## Objetivo
Continue o texto sobre o impasse da usina de Barra Grande a partir do ponto em que ele termina.

## Trecho fornecido
-------------------------

O impasse da usina de Barra Grande evolui ao ritmo
de tango: um passo para frente, outro para trás.
Primeiro a derrubada da floresta havia sido suspensa,
em 16 de dezembro, por decisão do presidente
do Tribunal Regional Federal da 4º Região.
Depois fora retomada no dia 23 do mesmo mês,
um dia após acordo feito entre a empresa
empreendedora (o consórcio Baesa) e representantes
do Movimento dos Atingidos por Barragem (MAB). Agora,
no último dia 28, obra foi novamente embargada
pelo juiz federal substituto Jurandi Borges Pinheiro,
que entendeu que o acordo entre a Baesa e o MAB
não contempla os impactos ambientais da construção
da barragem (leia a íntegra da decisão
abaixo).
As questões e conseqüências ambientais
fundamentam, de acordo com a decisão judicial,
a Ação Civil Pública que deu
origem a primeira liminar expedida, em outubro do
ano passado, que impedia o corte da mata. A liminar
fora concedida com base na comprovação
de que o licenciamento ambiental para a construção
da barragem havia sido feito a partir de um Estudo
e Relatório de Impacto Ambiental (Eia/Rima)
fraudulento, que omitia a existência dos mais
de 4 mil hectares de Mata Atlântica íntegra
ou em estágio avançado de recuperação,
incluindo florestas de araucárias, ecossistema
ameaçado de extinção.
Diante disso – e da retomada imediata da obra após
o acordo do dia 22 - o juiz federal substituto decidiu
pela reafirmação da decisão
proferida pelo desembargador federal Vladimir Passos
de Freitas, presidente do TRF da 4º Região,
que validava a liminar de outubro. Essa decisão
deve vigorar até que o caso seja julgado
pelo corte especial do TRF em fevereiro. O juiz
fixou multa de R$ 500 mil caso sua decisão
não seja respeitada.
O presidente do TRF da 4º Região validou
a liminar após análise de recurso
interposto pela Rede de ONGs da Mata Atlântica
(RMA) e Federação das Entidades Ecologistas
de Santa Catarina (FEEC). A liminar, proferida no
dia 25 de outubro pelo Juiz Osni Cardoso Filho,
da Terceira Vara Federal de Florianópolis
(SC) - e que foi derrubada dias depois pelo próprio
presidente do TRF da 4ª Região - havia
sido pedida pela Ação Civil Pública
movida pela RMA e FEEC. A ação teve
apoio de advogados do ISA e da Aprender (Ações
para Preservação dos Recursos Naturais
e Desenvolvimento Econômico Racional).
Um acordo contra
a floresta
O acordo entre a
Baesa e o MAB foi firmado em reunião com
a presença de membros do Ministério
Público Federal, dos ministérios de
Minas e Energia e do Meio Ambiente, em ocasião
na qual as entidades ambientalistas presentes pouco
puderam participar. No acordo, a Baesa se comprometeu
a ampliar o número de famílias a ser
ressarcido pela perda de propriedades e locais de
trabalho, a investir R$ 6 milhões no desenvolvimento
regional da área vizinha à obra e
em doar a madeira retirada da floresta para a construção
de casas populares.

-------------------------

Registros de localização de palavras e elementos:
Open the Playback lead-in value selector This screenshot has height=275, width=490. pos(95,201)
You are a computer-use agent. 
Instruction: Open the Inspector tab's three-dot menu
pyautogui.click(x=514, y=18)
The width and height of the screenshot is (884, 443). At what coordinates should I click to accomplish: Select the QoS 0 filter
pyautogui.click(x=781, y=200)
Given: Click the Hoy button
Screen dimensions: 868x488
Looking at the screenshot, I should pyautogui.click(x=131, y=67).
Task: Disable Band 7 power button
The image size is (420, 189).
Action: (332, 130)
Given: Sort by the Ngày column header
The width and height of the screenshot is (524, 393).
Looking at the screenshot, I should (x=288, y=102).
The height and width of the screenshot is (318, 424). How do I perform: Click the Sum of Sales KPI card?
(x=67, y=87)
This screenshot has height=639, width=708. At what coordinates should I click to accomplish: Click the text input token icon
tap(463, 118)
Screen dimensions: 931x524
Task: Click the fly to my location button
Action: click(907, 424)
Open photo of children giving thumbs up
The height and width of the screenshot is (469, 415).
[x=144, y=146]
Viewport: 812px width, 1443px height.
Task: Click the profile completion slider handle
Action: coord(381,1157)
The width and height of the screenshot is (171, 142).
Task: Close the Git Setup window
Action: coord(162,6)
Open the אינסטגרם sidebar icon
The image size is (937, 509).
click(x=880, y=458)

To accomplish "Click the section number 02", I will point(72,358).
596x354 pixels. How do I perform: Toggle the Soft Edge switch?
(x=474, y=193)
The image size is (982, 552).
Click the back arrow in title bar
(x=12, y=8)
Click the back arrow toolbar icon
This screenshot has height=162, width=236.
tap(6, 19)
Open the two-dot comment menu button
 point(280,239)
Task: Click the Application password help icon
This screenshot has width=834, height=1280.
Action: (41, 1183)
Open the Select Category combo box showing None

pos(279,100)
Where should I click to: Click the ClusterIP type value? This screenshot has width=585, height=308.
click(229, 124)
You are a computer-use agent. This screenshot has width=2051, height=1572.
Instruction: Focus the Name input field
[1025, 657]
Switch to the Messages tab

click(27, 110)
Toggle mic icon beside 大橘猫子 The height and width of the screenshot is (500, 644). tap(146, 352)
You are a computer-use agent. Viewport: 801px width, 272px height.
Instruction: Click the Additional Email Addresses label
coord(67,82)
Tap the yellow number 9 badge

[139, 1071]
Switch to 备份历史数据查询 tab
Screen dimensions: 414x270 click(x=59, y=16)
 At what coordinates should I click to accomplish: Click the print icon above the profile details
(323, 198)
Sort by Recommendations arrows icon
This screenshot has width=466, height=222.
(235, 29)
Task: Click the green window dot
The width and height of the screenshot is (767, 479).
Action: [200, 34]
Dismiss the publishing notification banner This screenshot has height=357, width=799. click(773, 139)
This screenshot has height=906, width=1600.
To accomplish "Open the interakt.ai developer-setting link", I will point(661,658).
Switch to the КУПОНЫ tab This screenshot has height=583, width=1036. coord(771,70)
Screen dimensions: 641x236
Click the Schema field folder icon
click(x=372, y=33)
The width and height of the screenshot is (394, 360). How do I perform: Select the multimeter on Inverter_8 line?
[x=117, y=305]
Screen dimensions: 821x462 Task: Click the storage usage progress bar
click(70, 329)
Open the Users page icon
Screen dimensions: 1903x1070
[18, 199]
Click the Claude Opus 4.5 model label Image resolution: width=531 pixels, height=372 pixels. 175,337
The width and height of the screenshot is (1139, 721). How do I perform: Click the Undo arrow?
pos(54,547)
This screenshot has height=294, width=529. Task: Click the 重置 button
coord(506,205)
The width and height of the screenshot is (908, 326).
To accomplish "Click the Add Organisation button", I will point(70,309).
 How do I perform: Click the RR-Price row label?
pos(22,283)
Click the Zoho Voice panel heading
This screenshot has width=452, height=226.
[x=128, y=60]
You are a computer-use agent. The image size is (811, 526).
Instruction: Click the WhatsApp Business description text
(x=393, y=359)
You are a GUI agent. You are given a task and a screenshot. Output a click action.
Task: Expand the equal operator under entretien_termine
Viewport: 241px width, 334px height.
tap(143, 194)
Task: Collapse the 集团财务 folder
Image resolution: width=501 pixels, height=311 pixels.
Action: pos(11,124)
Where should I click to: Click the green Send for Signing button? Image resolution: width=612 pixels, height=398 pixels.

-------------------------

## Resposta do exercício
O MAB, por sua vez, prometeu desmobilizar as centenas
de famílias acampadas na área a ser
inundada para desobstruir o corte da mata. O MAB
vinha sendo o principal aliado das entidades ambientalistas
na luta pela preservação da região
na mira das motosseras. Durante meses, organizou
acampamentos nas duas margens do rio Pelotas para
evitar o trabalho dos operários contratados
para derrubar a floresta.
Processo nº
2004.72.00.013781-9
Requerentes: Rede de Org. não Governamentais
da Mata Atlântica e outros
Requeridos: IBAMA, Energética Barra Grande
S.A. – BAESA e União
DECISÃO (em
regime de plantão)
A AMBIENTAL ACQUA
BIOS, organização civil sem fins lucrativos,
noticia através de petição
por mim recebida na tarde de ontem, a formalização
de acordo tendo por objeto questões em discussão
no âmbito de Ação Civil Pública
em curso na 3ª Vara desta Subseção.
Afirma a requerente que o citado acordo contraria
decisão proferida pelo Presidente do TRF
da 4ª Região restabelecendo os efeitos
da liminar concedida nos autos da referida ação,
razão pela qual requer o imediato cumprimento
da liminar.
Solicitei à Secretaria que me viessem conclusos
os autos da Ação Civil Púbica,
bem assim que providenciasse o inteiro teor do noticiado
acordo. Com os autos à mesa, já instruídos
com o teor do precitado acordo, observo que a requerente
ainda não integra o feito, embora conste
dos autos recente petição para nele
intervir com interessada, pedido ainda não
apreciado pelo Juízo da 3ª Vara. Embora
se cuide de pedido formulado por quem ainda não
integre formalmente a relação processual,
passo a examinar, em regime de plantão, a
alegada notícia de descumprimento da liminar,
tendo em vista a relevância da matéria
e a dimensão dos interesses em jogo.
Cuida-se de Ação Civil Pública,
em curso na 3ª Vara desta Subseção,
em que se postula a declaração de
nulidade de todo o processo de licenciamento ambiental
da Usina Hidrelétrica de Barra Grande, com
eixo de barramento localizado no Rio Pelotas, a
aproximadamente 43 Km da foz do Rio Canoas, na divisa
dos Estados do Rio Grande do Sul e de Santa Catarina,
entre os Municípios de Esmeralda (RS) e Anita
Garibaldi (SC).
A liminar deferida nos autos suspendeu os efeitos
da Autorização de Supressão
Vegetal nº 10/2004, da Presidência do
IBAMA, determinando ainda a abstenção
da concessão de qualquer outra licença
autorizando, por qualquer meio, o desmatamento da
área para a constituição de
bacia de inundação da UHE Barra Grande,
bem assim que abstivesse de emitir a Licença
de Operação.
Contra essa decisão, interpuseram a União
e a BAESA agravo de instrumento com pedido de efeito
suspensivo. Formulou ainda a União, perante
o Presidente do TRF da 4ª Região, pedido
de suspensão de execução da
liminar nos termos do art. 4º da Lei 8.437/92.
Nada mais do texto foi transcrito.